Now, since it is a virtual 100% certainty that every major depositor will flee Cyprus as soon as possible with as much of their cash as possible - and even reportedly 70% the local depositors have applied to remove all their cash - there is no real compelling reason for Cyprus not to simply declare it will not stand behind its obligations (outright default) and accept the inevitable expulsion or withdrawal from the euro zone.
Even if the rest of Europe were to declare war on Cyprus, what is there to gain from it? Other than untapped natural gas, possibly, the fact is one cannot get blood from a stone - and debtor's prisons are long gone from Europe. Even Germany itself was relieved from having to pay reparations after WWII.

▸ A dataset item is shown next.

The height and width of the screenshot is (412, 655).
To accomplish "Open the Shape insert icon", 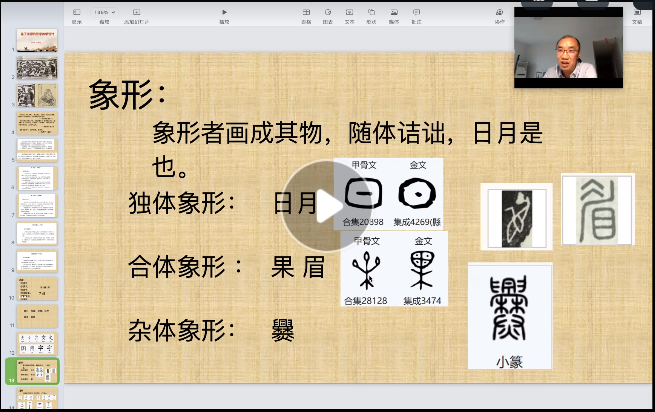I will 371,14.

Something that Mark J. Grant recently said has a tremendous potential impact on how all this finally goes down:
"...I have been asked, with some frequency, why the bondholders have not been tagged in the Cyprus fiasco. That answer is simple. Most of Cyprus's bonds are pledged as collateral at the ECB or in the Target2 financing program. Then one may also ask why the bonds of the two large Cypriot banks are not being hit. The answer is the same; most are held as collateral at the ECB or Target2. In both cases, remember uncounted liabilities, the government of Cyprus has guaranteed the debt.
Consequently if the two Cyprus banks default it is of small matter as the sovereign has guaranteed the debt. However if the country defaults and leaves the European Union then it will matter and matter significantly as the tiny country of Cyprus would wipe out the entire equity capital of the European Central Bank.
While it is not a matter of public record it is estimated that Cyprus has guaranteed about $11.6 billion of collateral at the ECB..." [Emphasis added.]
If what Grant says is true, and I am pretty confident it is more likely true than not, the simple fact is this:
Europe cannot possibly allow Cyprus to leave the EU. Even if Germany, Finland and every other "financially sound" European government desires otherwise, the EU simply has no choice - it MUST bail out Cyprus.
Or face the consequences to the rest of the EU banking system.
Of course, there is also the possibility that there are a few billion of Credit Default Swaps (perhaps issued by US banks or insurance companies) that could always "save the day" - and the EU banking system, in the event of a Cyprus outright default.